* WORK REQUIRED:
Pull out every line of the data below that contains the word "button", and copy each one in full. Case counts.
>> start
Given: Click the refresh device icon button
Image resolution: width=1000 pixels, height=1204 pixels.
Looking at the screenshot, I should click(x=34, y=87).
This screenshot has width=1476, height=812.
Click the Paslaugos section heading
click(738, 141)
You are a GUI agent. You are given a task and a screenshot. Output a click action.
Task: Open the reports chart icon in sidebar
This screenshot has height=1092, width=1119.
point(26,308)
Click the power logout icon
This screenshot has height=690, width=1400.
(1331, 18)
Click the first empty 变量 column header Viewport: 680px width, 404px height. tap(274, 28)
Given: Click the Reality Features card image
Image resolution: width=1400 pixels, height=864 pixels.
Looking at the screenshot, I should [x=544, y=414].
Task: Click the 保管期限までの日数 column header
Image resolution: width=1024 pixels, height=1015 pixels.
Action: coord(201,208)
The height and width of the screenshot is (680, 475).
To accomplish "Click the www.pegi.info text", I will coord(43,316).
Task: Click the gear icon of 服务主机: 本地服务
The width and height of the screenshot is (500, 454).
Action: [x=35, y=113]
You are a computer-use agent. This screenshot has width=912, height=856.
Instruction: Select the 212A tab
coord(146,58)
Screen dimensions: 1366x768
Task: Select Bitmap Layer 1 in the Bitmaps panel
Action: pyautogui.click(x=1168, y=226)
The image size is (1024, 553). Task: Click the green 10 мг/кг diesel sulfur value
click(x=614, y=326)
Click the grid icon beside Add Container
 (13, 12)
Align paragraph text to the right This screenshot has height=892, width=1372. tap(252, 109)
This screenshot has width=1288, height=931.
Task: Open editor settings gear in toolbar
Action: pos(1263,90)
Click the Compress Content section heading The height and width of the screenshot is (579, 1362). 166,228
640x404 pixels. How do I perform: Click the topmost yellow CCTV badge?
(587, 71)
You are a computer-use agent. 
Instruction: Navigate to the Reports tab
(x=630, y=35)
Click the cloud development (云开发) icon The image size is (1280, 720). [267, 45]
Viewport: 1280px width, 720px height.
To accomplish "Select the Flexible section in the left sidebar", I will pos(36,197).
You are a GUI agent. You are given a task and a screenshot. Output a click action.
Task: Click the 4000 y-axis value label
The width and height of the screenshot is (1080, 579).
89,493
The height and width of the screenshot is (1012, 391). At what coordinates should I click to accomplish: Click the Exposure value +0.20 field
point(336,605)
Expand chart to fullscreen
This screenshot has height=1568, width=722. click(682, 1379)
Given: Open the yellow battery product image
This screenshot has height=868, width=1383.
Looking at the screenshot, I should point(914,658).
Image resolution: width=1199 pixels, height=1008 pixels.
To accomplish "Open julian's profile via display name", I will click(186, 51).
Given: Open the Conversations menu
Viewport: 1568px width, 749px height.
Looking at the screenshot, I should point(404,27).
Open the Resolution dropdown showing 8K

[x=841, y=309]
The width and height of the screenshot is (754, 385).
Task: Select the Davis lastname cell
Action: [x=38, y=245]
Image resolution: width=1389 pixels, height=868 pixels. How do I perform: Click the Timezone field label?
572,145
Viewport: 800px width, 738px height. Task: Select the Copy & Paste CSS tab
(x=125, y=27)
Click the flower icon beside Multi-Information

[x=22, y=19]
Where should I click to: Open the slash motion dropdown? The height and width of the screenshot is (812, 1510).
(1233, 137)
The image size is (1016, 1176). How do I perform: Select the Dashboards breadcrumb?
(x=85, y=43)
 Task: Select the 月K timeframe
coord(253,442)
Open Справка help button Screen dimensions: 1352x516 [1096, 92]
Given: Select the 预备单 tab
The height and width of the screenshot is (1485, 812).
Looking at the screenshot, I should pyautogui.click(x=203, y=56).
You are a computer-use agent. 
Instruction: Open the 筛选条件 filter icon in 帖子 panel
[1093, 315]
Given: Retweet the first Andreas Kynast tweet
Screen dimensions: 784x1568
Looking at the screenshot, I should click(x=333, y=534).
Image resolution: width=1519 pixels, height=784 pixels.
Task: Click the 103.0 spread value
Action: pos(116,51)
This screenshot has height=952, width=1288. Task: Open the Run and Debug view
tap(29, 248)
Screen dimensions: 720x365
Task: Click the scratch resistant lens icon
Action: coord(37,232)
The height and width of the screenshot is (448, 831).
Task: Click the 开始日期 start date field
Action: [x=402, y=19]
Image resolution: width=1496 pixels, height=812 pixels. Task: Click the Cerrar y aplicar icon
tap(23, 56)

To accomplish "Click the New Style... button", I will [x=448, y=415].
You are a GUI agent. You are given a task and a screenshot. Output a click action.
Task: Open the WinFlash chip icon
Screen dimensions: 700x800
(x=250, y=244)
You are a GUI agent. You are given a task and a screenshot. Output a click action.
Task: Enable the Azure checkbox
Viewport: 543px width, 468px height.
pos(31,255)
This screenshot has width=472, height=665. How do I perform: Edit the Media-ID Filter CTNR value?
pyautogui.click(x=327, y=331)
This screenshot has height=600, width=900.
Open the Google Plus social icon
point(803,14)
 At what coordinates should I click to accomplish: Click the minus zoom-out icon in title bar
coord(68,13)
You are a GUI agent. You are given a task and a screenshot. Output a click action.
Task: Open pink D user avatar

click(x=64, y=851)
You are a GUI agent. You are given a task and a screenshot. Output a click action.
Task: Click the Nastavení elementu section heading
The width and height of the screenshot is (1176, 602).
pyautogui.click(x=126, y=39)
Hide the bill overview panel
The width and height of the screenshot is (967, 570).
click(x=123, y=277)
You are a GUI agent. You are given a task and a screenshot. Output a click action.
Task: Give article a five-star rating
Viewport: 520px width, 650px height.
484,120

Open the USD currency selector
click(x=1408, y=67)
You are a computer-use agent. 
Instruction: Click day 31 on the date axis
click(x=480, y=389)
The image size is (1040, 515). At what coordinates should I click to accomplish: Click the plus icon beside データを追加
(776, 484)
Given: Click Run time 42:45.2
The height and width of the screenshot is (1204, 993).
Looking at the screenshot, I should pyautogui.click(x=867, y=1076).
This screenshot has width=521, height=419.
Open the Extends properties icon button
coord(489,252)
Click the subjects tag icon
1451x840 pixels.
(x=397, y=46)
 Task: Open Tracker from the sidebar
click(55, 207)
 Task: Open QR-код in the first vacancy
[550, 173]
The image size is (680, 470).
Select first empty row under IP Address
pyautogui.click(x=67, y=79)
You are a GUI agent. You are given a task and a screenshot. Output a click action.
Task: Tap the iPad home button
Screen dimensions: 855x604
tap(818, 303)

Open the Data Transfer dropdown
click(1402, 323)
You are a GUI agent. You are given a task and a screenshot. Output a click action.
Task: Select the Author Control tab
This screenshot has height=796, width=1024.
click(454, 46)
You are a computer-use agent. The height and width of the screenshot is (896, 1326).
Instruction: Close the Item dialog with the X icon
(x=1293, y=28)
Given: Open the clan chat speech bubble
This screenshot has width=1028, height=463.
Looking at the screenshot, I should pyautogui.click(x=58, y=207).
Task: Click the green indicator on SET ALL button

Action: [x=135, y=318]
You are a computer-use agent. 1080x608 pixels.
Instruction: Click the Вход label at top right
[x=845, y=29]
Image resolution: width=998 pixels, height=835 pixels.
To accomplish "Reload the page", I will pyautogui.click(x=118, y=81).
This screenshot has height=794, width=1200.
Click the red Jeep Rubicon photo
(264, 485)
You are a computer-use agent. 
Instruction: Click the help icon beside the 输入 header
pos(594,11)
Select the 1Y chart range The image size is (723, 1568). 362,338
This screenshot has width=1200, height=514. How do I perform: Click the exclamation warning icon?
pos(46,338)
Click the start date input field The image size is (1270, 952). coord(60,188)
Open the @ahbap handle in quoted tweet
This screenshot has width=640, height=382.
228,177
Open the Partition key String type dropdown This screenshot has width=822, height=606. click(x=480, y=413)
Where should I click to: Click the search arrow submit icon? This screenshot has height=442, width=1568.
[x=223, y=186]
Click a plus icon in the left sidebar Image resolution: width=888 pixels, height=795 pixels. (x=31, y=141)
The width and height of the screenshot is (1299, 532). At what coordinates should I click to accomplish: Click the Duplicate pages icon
>> end
* RIGHT ANSWER:
Given: Click the refresh device icon button
Open Справка help button Screen dimensions: 1352x516 [1096, 92]
To accomplish "Click the New Style... button", I will [x=448, y=415].
Open the Extends properties icon button
Task: Tap the iPad home button
Task: Click the green indicator on SET ALL button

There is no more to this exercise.